Sac2/INPP5F is an inositol 4-phosphatase that functions in the endocytic pathway

Colocalization of Sac2 with OCRL on early endosomes and at the last stage of clathrin-mediated endocytosis. Live spinning-disc confocal microscopy. (A) Colocalization of GFP-Sac2 and mCherry-OCRL. The majority of the fluorescent puncta positive for both proteins are expected to be early endosomes, given the close colocalization of both proteins with Rab5 (see Fig. 1 A and Hyvola et al., 2006; Erdmann et al., 2007). Insets show enlarged views of the regions boxed in yellow. (B and C) Time course of CLC-mRFP and either GFP-Sac2 (B) or GFP-OCRL (C) fluorescence intensities at very late stage clathrin-coated pits demonstrating that Sac2 and OCRL appear when clathrin is disappearing, and that Sac2 and OCRL display similar recruitment patterns. The disappearance of the Sac2 and OCRL fluorescence reflects the newly formed vesicle moving out of the focal plane. Bars: (A) 5 µm; (B and C) 1 µm.
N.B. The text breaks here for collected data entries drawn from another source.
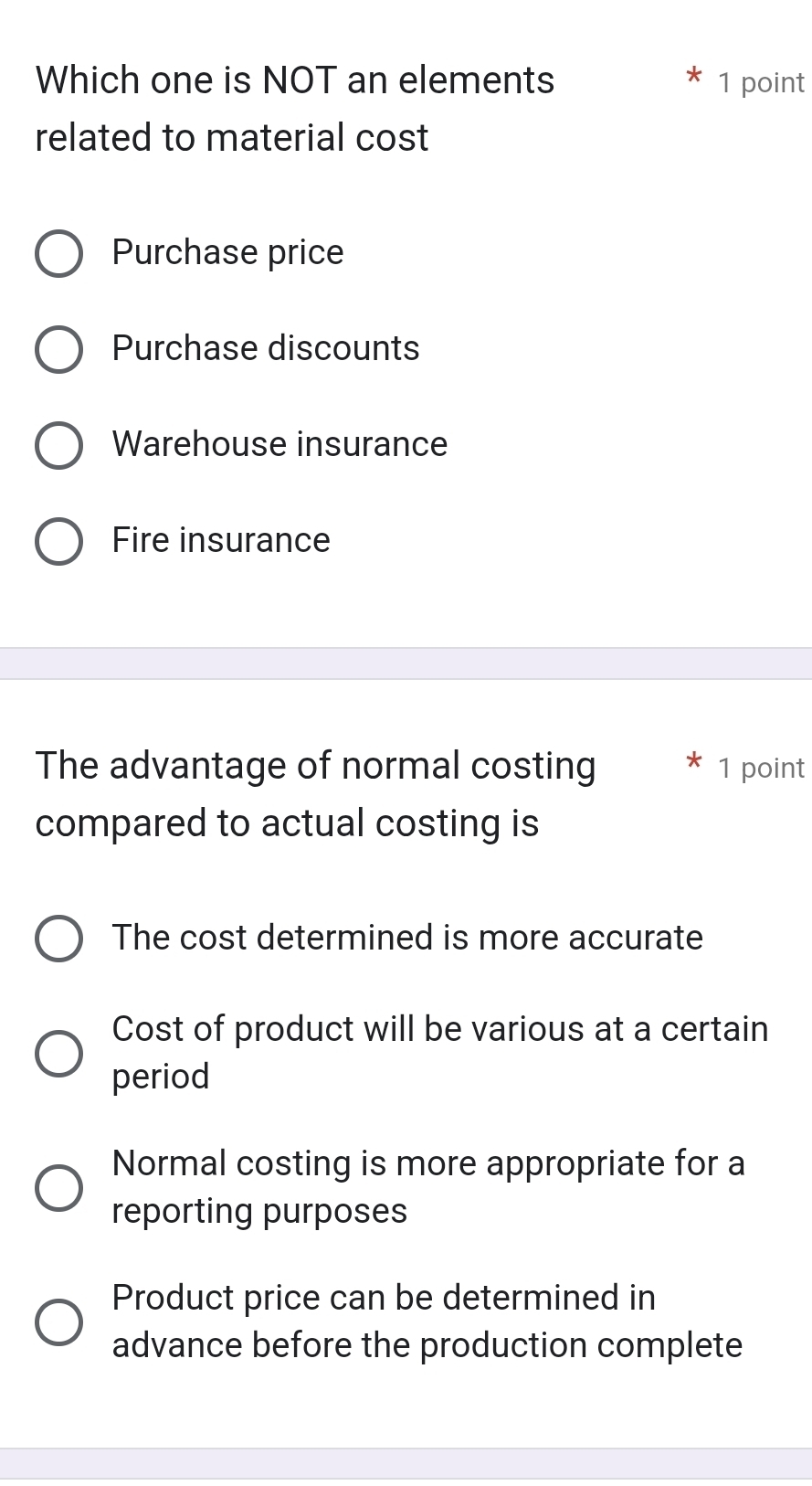Click the Purchase price answer label
This screenshot has width=812, height=1486.
pos(227,253)
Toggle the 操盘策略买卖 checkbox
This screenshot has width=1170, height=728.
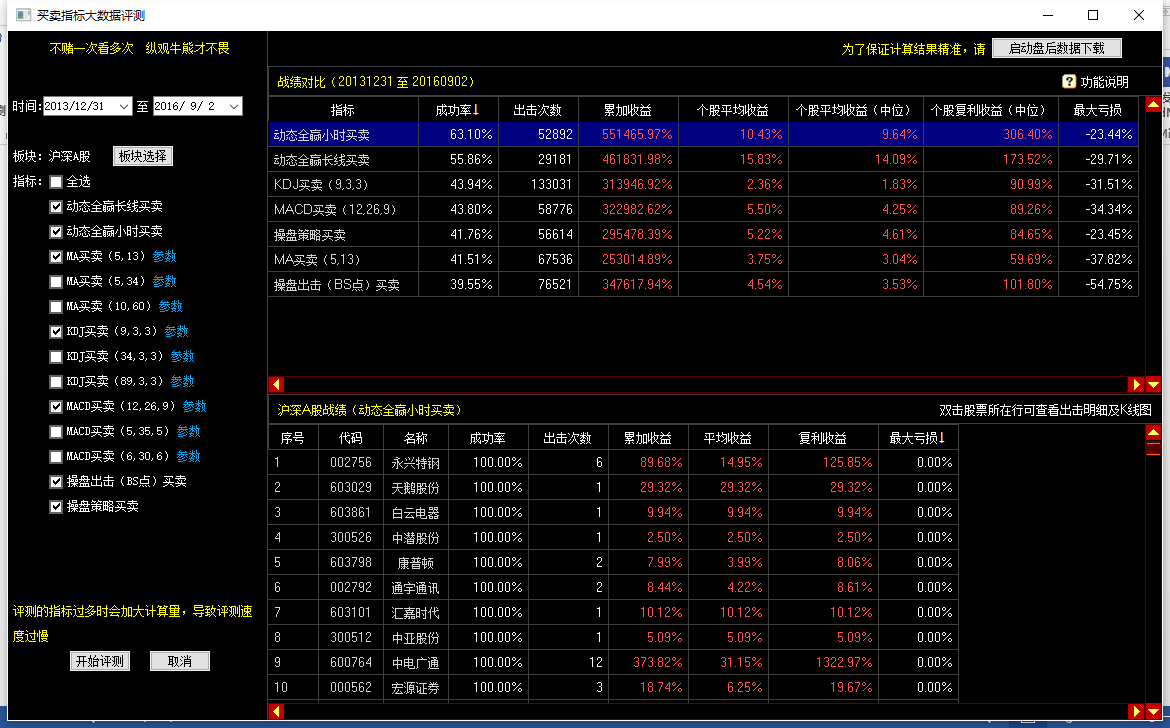pos(56,507)
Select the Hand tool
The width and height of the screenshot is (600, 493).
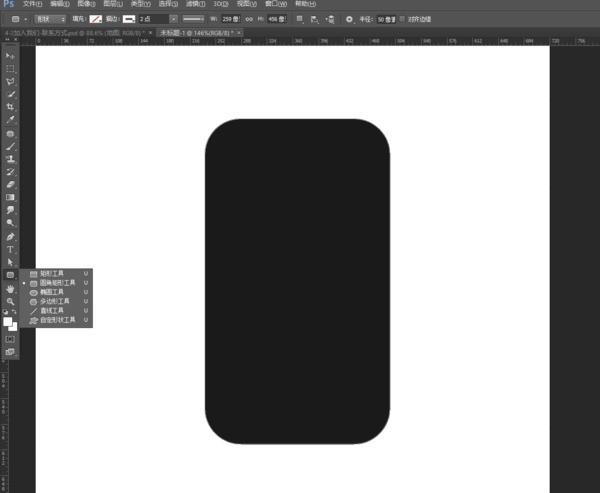[11, 288]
Recruitment of Sac2 to macropinosomes. Mouse fibroblasts expressing GFP-Sac2 and either RFP-PH^AKT (A) or RFP-EEA1 (B) were also cotransfected with H-Ras^V12G to induce the formation of macropinosomes. The gallery of confocal images shows that Sac2 is recruited to these vesicles when the AKT signal, which primarily reflects PI(3,4,5)P₃, is disappearing, and remains associated with the vesicles as they mature to EEA1-positive endosomes. Bars, 1 µm.

Defect in the internalization of transferrin in Sac2 KO MEFs. Internalization of biotinylated transferrin over time was analyzed biochemically in WT and Sac2 KO MEFs using an ELISA-based assay (see Materials and methods for details). Data were expressed as mean ± SD (error bars) of three independent experiments (Student’s t test, **, P < 0.01; ***, P < 0.001).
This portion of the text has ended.